Гранатовый цвет, гранатовый цвет, гранатовый цвет на дороге. И нас уже нет — ушли мы в рассвет…

Не думал, что стук вагонных колес так похож на пулеметные очереди. К черту! При чем здесь? Под стук колес хорошо вспоминать о детстве, о днях рождения, о том, как просыпался, зная, что подарок лежит в изголовье. И песню под него можно напевать. И стихи. Но стихов я не помню. Разве что "Мой дядя самых честных правил…" И Маяковского — о советском паспорте. Учительница литературы как-то отправила в соседний жэк, чтобы я там с пафосом прочитал Маяковского пенсионерам и шестнадцатилетним, только получившим паспорт. От волнения забыл в том месте, где про змею двухметроворостую, и ушел с позором. Поехали с ребятами в парк Горького кататься на американских горках, и все надо мной измывались. Я злился. Я тогда был комсоргом класса.

…И нас уже нет — ушли мы в рассвет, ушли мы в рассвет по тревоге…

— Может быть, ты все-таки погасишь свет? — послышался снизу раздраженный шепот.

— Оль, — свесился я с полки. — Помнишь, как мы в парке культуры на американских горках катались?

— Помню. Ты мне мороженое тогда не купил.

— У меня денег не хватило. А у Андрея Воронина всегда хватало.

— Ты опять?

— Я просто вспомнил, как он купил тебе эскимо.

— Не эскимо, а в стаканчике за двадцать. А ты чуть не лопнул от ревности.

— Неправда твоя.

— Ты спать будешь?

— Буду. Спокойной ночи, — сказал я и выключил ночник. Но лучше бы я этого не делал, потому что штора на окне была опущена и стало совсем темно.

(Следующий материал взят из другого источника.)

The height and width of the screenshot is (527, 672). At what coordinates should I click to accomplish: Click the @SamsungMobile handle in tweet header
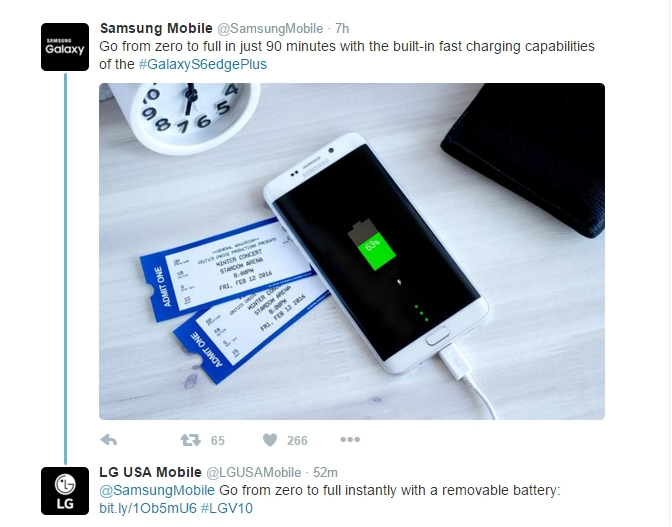click(270, 29)
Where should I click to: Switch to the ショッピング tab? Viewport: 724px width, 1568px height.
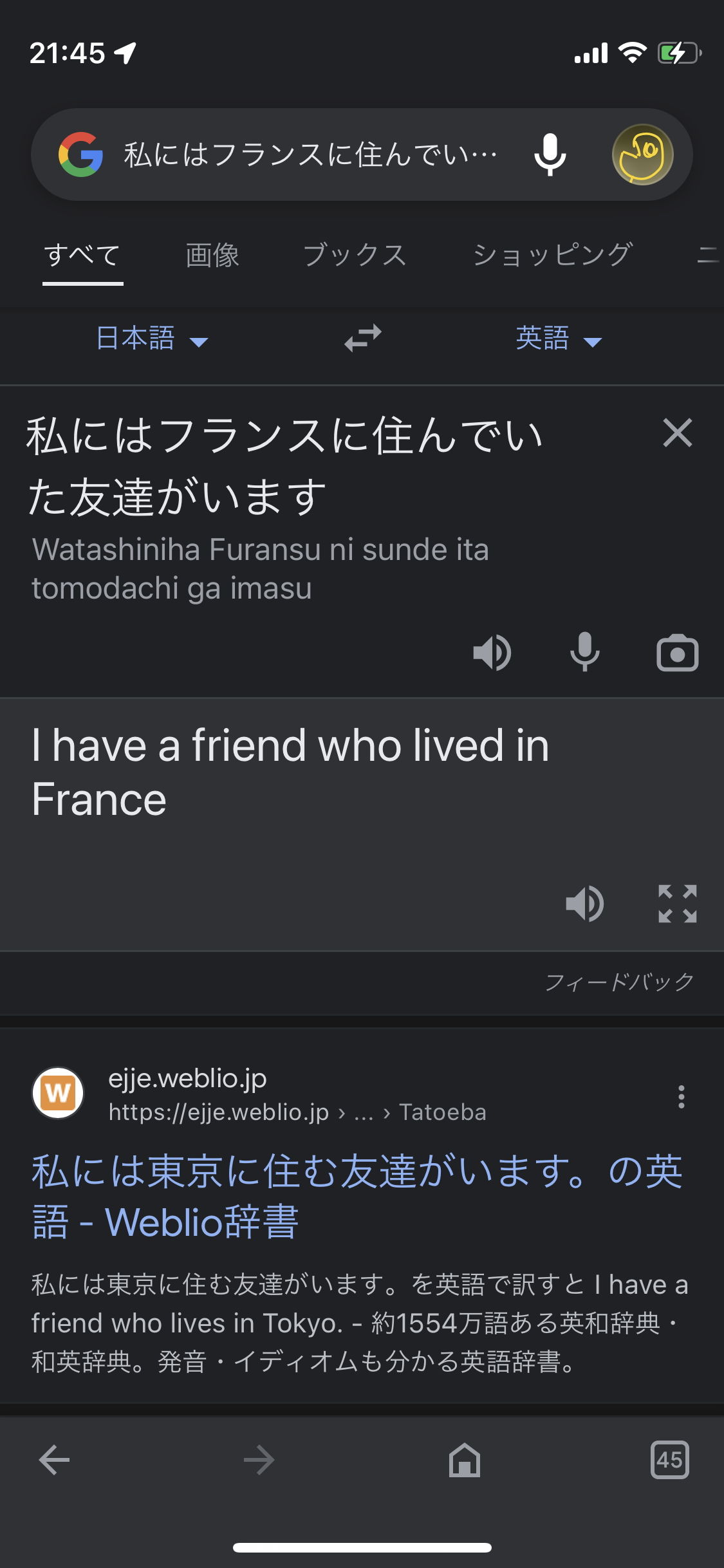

Минут десять я пролежал с открытыми глазами. А как только опустил тлеющие от бессонных ночей веки — очутился в лазуриговых горах, полетели над головой красные трассеры. Я перекатился за камень и едва не упал с полки, лишь в последний момент успев ухватиться за соседнюю. Задел спавшего пассажира. Голый по пояс, жирный, пере-перепуганный, он вскочил, ударился лбом о потолок.

— Вы с ума сошли? — сказал он, придя в себя.

— Извините.

— Да что извините, так заикой человека на всю жизнь можно сделать!

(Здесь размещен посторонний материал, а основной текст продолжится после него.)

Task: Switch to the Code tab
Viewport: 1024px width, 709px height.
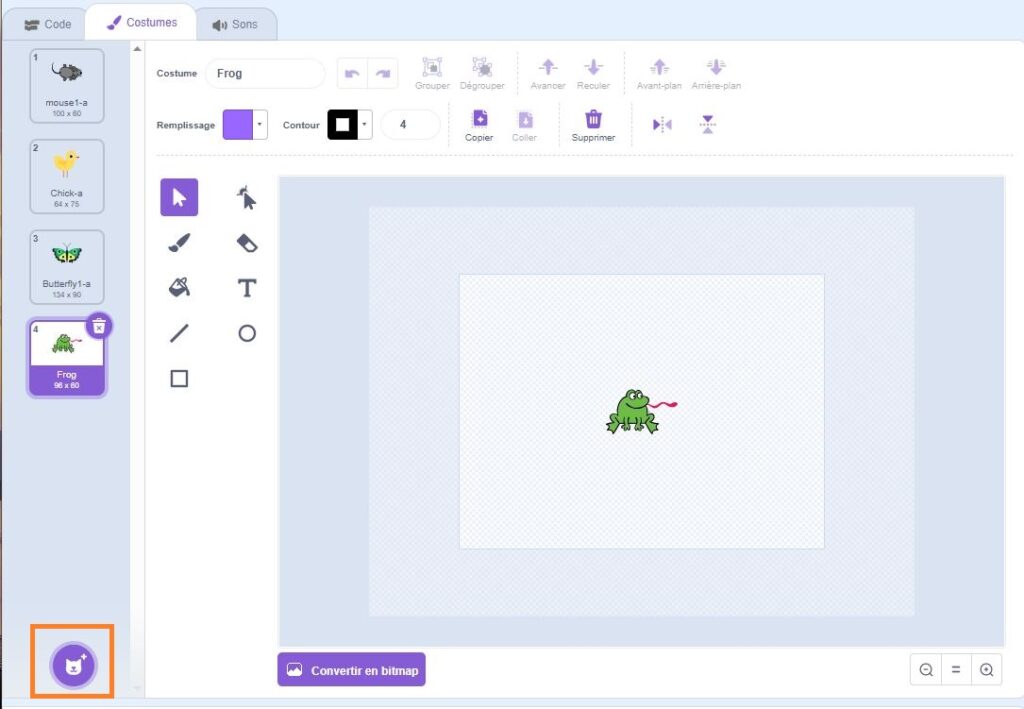Action: [x=47, y=24]
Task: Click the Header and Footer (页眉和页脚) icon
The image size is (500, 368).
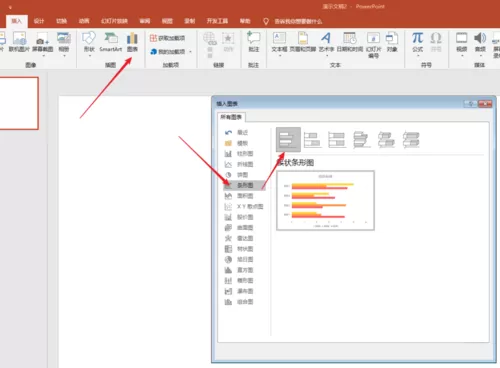Action: click(303, 42)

Проснулась и пожилая женщина внизу.

— То они шепчутся тут, то целуются… Девушка, совесть у вас есть?

— При чем тут девушка? — спросил я таким голосом, что женщина сразу отвернулась. Мужчина тоже ничего не говорил и вскоре захрапел, будто назло.

Полежав еще некоторое время с открытыми глазами, я включил ночник и при свете незаметно уснул.